Maureen Minister, Environmental Conservation Manager
Focus on what you can control. With the stay at home order in place, many of us are spending more time in our yards and patios. Think about the small things you can do with your outdoor space to enhance habitat for native species. Even a small outdoor space, like a balcony container garden, can provide habitat for pollinators and birds. Select native species to plant, remove noxious weeds, limit the use of chemicals, and enjoy observing the species that are attracted to your yard. There are many great local online resources to help with species selection and identification.

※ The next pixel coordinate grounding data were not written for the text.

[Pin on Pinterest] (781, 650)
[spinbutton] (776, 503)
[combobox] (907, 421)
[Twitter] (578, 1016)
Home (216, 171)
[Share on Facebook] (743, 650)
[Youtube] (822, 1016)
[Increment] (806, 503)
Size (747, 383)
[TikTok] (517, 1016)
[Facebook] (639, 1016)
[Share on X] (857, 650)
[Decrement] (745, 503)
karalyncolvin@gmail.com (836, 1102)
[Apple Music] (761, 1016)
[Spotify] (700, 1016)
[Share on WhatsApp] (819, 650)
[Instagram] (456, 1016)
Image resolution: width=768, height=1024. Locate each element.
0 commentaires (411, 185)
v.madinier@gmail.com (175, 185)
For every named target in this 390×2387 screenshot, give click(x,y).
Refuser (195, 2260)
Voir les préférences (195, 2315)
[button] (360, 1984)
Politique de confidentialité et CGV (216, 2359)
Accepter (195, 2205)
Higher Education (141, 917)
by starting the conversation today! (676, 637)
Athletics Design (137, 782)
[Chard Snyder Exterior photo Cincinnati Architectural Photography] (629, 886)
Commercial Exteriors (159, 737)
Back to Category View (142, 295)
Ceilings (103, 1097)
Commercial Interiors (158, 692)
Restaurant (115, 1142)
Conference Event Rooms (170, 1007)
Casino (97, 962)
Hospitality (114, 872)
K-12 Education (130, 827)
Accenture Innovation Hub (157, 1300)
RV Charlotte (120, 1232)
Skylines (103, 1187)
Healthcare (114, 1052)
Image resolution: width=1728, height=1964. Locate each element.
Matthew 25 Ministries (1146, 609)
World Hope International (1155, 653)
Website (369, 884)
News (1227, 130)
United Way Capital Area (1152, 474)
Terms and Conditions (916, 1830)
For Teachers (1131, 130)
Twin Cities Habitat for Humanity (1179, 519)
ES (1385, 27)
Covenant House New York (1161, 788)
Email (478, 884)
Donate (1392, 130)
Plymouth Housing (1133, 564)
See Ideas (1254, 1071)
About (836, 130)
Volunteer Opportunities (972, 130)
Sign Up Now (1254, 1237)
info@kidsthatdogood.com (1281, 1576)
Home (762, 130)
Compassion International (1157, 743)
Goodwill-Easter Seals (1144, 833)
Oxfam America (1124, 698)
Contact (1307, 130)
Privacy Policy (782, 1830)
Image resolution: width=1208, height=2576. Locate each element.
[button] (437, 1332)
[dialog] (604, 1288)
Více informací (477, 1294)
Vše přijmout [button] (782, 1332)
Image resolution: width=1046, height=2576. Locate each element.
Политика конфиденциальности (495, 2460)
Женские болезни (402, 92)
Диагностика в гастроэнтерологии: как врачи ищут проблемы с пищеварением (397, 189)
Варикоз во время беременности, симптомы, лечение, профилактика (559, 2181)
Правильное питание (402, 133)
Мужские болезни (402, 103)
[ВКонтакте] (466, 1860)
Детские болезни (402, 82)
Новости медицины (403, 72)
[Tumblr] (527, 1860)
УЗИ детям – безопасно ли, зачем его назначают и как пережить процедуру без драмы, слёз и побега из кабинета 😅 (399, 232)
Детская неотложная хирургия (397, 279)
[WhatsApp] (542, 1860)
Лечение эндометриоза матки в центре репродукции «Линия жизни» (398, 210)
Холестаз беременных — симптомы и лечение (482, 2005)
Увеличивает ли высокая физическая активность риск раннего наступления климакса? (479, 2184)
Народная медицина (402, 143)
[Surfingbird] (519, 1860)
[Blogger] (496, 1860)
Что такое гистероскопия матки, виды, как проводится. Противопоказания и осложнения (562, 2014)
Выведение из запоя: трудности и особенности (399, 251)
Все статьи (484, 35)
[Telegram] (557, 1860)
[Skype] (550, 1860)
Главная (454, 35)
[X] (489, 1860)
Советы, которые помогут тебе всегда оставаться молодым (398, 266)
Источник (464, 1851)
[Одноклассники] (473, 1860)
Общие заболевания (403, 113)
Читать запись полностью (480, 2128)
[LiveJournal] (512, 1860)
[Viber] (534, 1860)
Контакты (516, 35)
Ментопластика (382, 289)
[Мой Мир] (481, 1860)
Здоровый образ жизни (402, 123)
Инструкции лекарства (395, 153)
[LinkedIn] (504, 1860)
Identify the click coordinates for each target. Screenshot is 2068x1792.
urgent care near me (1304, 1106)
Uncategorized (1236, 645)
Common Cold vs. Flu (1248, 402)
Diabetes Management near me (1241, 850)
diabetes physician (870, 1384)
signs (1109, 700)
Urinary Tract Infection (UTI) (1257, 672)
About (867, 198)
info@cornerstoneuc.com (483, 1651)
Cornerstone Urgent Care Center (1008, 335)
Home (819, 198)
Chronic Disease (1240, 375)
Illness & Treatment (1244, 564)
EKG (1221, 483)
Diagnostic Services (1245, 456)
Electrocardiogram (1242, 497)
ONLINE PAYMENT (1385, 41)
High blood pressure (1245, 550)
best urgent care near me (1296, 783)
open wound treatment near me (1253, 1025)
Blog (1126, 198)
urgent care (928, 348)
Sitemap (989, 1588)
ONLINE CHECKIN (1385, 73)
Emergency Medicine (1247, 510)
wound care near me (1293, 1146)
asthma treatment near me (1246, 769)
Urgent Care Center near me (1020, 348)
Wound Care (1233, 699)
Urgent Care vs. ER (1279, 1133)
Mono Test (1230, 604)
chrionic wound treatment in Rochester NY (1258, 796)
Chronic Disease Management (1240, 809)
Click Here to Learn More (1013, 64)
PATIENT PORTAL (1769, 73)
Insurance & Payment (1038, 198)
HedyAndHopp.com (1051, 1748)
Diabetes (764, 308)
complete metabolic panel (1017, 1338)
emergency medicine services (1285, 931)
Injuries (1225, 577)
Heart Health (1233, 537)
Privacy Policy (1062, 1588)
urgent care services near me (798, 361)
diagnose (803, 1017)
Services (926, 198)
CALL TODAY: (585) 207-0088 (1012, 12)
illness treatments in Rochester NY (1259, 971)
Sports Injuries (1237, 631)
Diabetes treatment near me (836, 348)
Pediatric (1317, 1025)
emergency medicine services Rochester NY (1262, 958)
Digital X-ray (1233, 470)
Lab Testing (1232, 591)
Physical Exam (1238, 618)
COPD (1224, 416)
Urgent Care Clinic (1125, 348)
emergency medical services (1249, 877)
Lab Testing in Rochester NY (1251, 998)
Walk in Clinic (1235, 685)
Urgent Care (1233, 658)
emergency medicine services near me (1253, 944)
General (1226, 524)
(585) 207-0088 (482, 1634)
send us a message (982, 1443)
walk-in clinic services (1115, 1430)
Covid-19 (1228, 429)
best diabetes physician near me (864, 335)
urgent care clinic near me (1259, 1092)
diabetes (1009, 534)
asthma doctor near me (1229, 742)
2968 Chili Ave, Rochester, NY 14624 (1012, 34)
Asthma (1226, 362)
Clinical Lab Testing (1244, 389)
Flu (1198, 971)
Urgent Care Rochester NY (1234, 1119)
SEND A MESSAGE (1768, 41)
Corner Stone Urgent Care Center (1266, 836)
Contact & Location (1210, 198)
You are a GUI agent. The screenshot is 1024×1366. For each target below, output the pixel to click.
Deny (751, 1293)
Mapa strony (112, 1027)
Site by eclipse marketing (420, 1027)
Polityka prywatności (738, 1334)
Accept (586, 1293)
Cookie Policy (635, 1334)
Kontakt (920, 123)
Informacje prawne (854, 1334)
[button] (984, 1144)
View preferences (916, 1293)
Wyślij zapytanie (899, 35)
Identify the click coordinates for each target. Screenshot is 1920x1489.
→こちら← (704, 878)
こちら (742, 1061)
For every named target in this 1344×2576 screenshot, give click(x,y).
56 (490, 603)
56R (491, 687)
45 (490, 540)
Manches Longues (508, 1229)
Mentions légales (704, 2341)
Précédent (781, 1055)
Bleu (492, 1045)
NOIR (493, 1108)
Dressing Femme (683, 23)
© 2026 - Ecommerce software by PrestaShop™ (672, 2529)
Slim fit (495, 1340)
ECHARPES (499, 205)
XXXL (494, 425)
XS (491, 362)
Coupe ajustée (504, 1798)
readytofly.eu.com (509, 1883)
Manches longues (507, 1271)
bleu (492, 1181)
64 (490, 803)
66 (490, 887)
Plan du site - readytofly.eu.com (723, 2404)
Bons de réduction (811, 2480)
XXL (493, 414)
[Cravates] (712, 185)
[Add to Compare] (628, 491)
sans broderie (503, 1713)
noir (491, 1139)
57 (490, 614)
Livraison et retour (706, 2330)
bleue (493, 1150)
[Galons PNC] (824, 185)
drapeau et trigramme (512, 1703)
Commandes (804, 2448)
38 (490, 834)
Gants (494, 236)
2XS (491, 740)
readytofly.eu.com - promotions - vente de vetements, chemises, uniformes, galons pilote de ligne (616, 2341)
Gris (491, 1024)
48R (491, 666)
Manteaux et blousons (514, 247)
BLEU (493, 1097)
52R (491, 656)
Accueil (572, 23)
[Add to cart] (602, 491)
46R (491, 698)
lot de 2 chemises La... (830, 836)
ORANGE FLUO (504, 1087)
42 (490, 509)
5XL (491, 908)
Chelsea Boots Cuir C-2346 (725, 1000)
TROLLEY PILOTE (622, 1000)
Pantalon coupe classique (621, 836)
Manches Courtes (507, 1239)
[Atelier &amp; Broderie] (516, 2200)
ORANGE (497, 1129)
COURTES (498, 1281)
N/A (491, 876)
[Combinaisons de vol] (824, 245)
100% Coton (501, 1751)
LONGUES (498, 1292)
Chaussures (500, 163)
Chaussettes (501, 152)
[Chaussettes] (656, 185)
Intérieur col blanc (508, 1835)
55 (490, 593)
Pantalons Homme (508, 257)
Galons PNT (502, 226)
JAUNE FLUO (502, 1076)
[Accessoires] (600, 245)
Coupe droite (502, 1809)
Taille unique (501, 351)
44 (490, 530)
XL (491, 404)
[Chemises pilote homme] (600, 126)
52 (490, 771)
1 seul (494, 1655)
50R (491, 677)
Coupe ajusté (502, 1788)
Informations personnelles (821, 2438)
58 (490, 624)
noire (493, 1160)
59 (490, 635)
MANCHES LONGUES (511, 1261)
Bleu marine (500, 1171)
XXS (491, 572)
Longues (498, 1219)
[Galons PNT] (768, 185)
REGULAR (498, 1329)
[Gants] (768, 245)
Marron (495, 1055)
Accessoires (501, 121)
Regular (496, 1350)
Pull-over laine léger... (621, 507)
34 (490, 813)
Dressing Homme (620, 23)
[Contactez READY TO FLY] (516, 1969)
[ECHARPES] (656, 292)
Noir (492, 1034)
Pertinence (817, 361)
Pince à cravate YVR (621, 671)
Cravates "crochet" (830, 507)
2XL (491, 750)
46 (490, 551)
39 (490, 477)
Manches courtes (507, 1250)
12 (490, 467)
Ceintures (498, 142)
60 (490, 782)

Nick Atwell, Senior Natural Resources & Wildlife Manager
The beautiful spring in the PNW is a great reminder of why we all need to manage our environmental impacts and reduce them where possible. Just like the COVID-19 message, we are all in this together. Spending more time outside during the stay at home order is excellent motivation in reducing your footprint.
Dorothy Sperry, Environmental Manager, Water Resources and Waste Management
You can stay safe and healthy and still be friendly to the environment. Frequent and thorough hand washing with good ol’ soap and water is the best way to protect against viruses. And if that’s not available, use an alcohol-based hand sanitizer. If you can’t find one, here is one you can make at home:
How to Make a 60 – 70% Alcohol Hand Sanitizer
* 2 parts 99% isopropyl rubbing alcohol (not 70% rubbing alcohol)
* 1 part aloe vera gel
* 1-2 drops essential oil (optional)
* Mix ingredients above
* Add to clean bottle
On the 50th anniversary of Earth Day, the world is still coming together online to remind us of what’s at stake for the planet and its people.